Request
Rewrite the records from the line containing "will (1172, 491)." through the end of the records, inclusive, replacing "icon" with "button" and leaving everything else unchanged.

Supplied records
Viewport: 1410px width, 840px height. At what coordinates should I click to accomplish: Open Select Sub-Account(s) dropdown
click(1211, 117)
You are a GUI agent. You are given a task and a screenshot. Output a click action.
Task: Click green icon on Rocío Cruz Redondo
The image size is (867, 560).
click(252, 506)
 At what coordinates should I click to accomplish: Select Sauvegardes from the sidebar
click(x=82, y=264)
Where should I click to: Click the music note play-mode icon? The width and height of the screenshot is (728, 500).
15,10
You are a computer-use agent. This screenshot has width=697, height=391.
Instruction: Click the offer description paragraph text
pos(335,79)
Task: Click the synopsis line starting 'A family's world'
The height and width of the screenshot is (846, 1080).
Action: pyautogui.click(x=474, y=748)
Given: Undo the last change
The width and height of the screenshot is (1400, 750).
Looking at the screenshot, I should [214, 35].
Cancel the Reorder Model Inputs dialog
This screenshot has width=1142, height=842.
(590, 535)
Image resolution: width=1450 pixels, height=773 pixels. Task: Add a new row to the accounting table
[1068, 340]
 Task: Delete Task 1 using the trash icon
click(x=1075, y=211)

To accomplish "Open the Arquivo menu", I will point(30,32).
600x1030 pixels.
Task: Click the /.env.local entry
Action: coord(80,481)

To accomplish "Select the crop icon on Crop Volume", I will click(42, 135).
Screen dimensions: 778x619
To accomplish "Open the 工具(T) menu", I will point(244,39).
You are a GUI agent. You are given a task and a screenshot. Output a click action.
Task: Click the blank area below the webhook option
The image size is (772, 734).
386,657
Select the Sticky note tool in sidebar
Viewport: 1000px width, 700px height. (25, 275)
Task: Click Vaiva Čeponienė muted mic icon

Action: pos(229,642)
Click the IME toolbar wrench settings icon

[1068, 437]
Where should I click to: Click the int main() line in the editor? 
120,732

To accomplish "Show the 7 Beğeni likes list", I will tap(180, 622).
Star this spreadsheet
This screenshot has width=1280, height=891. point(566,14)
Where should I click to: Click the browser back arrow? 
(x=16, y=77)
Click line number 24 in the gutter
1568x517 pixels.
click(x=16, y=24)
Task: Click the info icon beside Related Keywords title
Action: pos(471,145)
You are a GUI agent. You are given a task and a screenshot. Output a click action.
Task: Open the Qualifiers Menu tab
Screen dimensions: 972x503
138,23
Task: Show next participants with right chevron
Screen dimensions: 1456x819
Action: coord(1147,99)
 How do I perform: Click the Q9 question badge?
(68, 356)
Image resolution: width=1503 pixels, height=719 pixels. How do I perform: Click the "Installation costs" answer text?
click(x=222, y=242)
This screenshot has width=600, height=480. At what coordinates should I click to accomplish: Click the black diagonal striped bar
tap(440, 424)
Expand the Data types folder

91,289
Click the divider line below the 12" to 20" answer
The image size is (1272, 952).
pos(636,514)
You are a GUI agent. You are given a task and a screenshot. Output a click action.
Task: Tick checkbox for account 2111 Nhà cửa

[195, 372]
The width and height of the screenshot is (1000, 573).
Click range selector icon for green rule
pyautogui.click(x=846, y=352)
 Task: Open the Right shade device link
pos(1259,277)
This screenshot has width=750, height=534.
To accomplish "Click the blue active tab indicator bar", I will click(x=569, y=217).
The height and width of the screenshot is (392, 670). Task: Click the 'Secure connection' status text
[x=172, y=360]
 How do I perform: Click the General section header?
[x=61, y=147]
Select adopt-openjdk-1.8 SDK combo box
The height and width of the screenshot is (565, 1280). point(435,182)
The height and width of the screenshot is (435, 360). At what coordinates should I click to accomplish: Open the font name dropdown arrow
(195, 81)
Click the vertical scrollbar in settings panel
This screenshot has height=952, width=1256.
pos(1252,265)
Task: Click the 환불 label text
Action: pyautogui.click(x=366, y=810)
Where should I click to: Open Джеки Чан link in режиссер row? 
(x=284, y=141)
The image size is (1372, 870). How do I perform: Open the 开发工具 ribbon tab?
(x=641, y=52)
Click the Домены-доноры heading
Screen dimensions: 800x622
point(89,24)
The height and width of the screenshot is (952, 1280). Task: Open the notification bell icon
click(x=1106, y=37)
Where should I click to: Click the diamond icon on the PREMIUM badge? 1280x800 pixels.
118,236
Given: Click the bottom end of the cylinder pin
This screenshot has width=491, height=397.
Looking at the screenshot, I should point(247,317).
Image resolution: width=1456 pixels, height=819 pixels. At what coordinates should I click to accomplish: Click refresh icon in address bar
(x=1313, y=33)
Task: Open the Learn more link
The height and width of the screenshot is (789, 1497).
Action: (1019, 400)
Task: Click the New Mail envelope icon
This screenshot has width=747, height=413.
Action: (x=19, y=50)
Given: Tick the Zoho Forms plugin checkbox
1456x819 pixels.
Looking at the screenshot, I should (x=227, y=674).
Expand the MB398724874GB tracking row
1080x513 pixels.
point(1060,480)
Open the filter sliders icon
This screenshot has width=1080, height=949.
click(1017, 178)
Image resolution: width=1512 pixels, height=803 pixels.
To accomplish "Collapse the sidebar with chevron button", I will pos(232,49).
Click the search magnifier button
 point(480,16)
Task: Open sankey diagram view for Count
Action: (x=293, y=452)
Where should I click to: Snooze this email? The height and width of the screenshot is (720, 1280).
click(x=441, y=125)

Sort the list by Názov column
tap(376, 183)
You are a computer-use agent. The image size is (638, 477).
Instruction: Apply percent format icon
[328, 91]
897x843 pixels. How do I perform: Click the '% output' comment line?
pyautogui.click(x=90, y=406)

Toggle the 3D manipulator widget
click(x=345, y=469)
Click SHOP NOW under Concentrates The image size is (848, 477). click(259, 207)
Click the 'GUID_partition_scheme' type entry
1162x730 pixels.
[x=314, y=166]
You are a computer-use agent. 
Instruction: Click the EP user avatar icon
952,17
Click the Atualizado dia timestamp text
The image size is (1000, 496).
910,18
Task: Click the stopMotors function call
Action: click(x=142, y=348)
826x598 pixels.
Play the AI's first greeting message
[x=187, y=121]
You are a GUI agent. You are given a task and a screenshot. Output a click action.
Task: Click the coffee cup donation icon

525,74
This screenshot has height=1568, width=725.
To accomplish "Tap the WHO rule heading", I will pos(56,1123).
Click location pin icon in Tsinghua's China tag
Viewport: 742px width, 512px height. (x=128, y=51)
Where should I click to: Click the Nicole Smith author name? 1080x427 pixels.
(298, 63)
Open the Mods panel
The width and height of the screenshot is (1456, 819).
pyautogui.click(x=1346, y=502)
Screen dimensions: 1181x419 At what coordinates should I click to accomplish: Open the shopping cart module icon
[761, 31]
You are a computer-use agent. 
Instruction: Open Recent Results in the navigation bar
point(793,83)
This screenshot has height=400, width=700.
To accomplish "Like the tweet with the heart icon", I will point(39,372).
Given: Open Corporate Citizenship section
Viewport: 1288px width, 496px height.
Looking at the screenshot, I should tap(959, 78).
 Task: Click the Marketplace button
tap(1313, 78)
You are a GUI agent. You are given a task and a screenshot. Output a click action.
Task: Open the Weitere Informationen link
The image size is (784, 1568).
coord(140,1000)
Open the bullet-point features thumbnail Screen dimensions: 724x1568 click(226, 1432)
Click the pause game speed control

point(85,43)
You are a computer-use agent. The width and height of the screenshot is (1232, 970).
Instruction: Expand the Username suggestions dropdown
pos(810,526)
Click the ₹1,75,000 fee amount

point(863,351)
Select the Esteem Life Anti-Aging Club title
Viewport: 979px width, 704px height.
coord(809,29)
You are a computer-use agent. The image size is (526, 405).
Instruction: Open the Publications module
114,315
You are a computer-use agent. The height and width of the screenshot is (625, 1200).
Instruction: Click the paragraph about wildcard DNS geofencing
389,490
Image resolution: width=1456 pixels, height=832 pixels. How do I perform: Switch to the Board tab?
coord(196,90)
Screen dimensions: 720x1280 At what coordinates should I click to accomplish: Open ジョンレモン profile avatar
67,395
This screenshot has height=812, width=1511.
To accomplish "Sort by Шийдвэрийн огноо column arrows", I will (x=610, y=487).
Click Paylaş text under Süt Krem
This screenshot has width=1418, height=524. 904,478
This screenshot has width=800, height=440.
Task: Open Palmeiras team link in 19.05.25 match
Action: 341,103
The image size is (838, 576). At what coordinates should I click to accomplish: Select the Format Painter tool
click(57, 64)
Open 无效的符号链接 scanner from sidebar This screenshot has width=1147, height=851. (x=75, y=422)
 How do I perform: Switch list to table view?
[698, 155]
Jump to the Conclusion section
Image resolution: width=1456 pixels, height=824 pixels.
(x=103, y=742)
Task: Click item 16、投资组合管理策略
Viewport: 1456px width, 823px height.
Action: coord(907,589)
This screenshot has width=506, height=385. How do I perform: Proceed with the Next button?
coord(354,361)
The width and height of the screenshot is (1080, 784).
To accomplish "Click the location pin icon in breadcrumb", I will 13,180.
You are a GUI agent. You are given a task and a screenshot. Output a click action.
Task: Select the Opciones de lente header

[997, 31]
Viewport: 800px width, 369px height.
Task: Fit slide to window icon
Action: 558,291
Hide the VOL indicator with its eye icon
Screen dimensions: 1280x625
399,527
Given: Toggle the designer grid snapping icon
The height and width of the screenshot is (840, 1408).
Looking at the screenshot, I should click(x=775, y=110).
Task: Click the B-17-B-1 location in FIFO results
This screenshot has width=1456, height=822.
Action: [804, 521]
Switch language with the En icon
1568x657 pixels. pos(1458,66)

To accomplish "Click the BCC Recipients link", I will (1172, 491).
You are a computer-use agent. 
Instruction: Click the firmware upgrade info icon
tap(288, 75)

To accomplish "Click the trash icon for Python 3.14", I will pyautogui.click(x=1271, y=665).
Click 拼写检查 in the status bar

Solution to this task
To accomplish "Click the BCC Recipients link", I will (1172, 491).
You are a computer-use agent. 
Instruction: Click the firmware upgrade info button
tap(288, 75)

To accomplish "Click the trash button for Python 3.14", I will pyautogui.click(x=1271, y=665).
Click 拼写检查 in the status bar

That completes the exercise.